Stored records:
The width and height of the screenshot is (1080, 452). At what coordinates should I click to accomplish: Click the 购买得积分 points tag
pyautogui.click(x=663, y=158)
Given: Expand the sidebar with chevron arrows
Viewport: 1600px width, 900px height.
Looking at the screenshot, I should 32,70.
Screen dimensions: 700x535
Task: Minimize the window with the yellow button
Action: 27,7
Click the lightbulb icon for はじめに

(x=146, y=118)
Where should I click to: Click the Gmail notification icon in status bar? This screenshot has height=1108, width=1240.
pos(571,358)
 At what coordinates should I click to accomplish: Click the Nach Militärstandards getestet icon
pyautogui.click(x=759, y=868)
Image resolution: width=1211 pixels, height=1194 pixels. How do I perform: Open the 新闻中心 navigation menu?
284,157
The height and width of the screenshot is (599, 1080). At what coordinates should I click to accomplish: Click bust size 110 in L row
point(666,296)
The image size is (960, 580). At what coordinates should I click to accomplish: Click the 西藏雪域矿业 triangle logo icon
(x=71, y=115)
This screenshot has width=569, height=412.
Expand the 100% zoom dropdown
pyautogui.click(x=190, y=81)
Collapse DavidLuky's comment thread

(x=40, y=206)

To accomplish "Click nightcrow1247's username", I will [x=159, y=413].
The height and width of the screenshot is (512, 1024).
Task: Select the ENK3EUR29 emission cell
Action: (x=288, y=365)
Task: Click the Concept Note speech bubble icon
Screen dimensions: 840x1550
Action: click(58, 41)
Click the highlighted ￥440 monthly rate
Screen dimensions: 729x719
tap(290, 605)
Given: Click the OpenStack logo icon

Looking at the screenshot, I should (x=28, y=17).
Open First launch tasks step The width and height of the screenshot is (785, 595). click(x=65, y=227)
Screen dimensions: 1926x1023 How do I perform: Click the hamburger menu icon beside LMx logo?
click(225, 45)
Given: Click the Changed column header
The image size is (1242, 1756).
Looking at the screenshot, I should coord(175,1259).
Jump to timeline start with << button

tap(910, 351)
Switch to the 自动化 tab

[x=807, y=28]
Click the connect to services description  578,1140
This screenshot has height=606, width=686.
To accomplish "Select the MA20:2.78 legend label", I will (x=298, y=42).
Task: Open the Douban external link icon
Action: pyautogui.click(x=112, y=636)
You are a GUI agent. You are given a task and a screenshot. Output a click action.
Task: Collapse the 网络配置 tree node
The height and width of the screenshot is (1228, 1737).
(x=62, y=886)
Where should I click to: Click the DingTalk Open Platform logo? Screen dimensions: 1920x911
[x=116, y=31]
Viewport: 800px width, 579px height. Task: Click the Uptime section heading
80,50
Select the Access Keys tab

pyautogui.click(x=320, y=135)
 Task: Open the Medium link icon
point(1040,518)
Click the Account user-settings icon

* Work instructions
Every piece of the data must be set down exactly. Omit nothing.

* Your response
The width and height of the screenshot is (1080, 452). At what coordinates should I click to accomplish: Click the 购买得积分 points tag
pyautogui.click(x=663, y=158)
Given: Expand the sidebar with chevron arrows
Viewport: 1600px width, 900px height.
Looking at the screenshot, I should 32,70.
Screen dimensions: 700x535
Task: Minimize the window with the yellow button
Action: 27,7
Click the lightbulb icon for はじめに

(x=146, y=118)
Where should I click to: Click the Gmail notification icon in status bar? This screenshot has height=1108, width=1240.
pos(571,358)
 At what coordinates should I click to accomplish: Click the Nach Militärstandards getestet icon
pyautogui.click(x=759, y=868)
Image resolution: width=1211 pixels, height=1194 pixels. How do I perform: Open the 新闻中心 navigation menu?
284,157
The height and width of the screenshot is (599, 1080). At what coordinates should I click to accomplish: Click bust size 110 in L row
point(666,296)
The image size is (960, 580). At what coordinates should I click to accomplish: Click the 西藏雪域矿业 triangle logo icon
(x=71, y=115)
This screenshot has width=569, height=412.
Expand the 100% zoom dropdown
pyautogui.click(x=190, y=81)
Collapse DavidLuky's comment thread

(x=40, y=206)

To accomplish "Click nightcrow1247's username", I will [x=159, y=413].
The height and width of the screenshot is (512, 1024).
Task: Select the ENK3EUR29 emission cell
Action: (x=288, y=365)
Task: Click the Concept Note speech bubble icon
Screen dimensions: 840x1550
Action: click(58, 41)
Click the highlighted ￥440 monthly rate
Screen dimensions: 729x719
tap(290, 605)
Given: Click the OpenStack logo icon

Looking at the screenshot, I should (x=28, y=17).
Open First launch tasks step The width and height of the screenshot is (785, 595). click(x=65, y=227)
Screen dimensions: 1926x1023 How do I perform: Click the hamburger menu icon beside LMx logo?
click(225, 45)
Given: Click the Changed column header
The image size is (1242, 1756).
Looking at the screenshot, I should coord(175,1259).
Jump to timeline start with << button

tap(910, 351)
Switch to the 自动化 tab

[x=807, y=28]
Click the connect to services description  578,1140
This screenshot has height=606, width=686.
To accomplish "Select the MA20:2.78 legend label", I will (x=298, y=42).
Task: Open the Douban external link icon
Action: pyautogui.click(x=112, y=636)
You are a GUI agent. You are given a task and a screenshot. Output a click action.
Task: Collapse the 网络配置 tree node
The height and width of the screenshot is (1228, 1737).
(x=62, y=886)
Where should I click to: Click the DingTalk Open Platform logo? Screen dimensions: 1920x911
[x=116, y=31]
Viewport: 800px width, 579px height. Task: Click the Uptime section heading
80,50
Select the Access Keys tab

pyautogui.click(x=320, y=135)
 Task: Open the Medium link icon
point(1040,518)
Click the Account user-settings icon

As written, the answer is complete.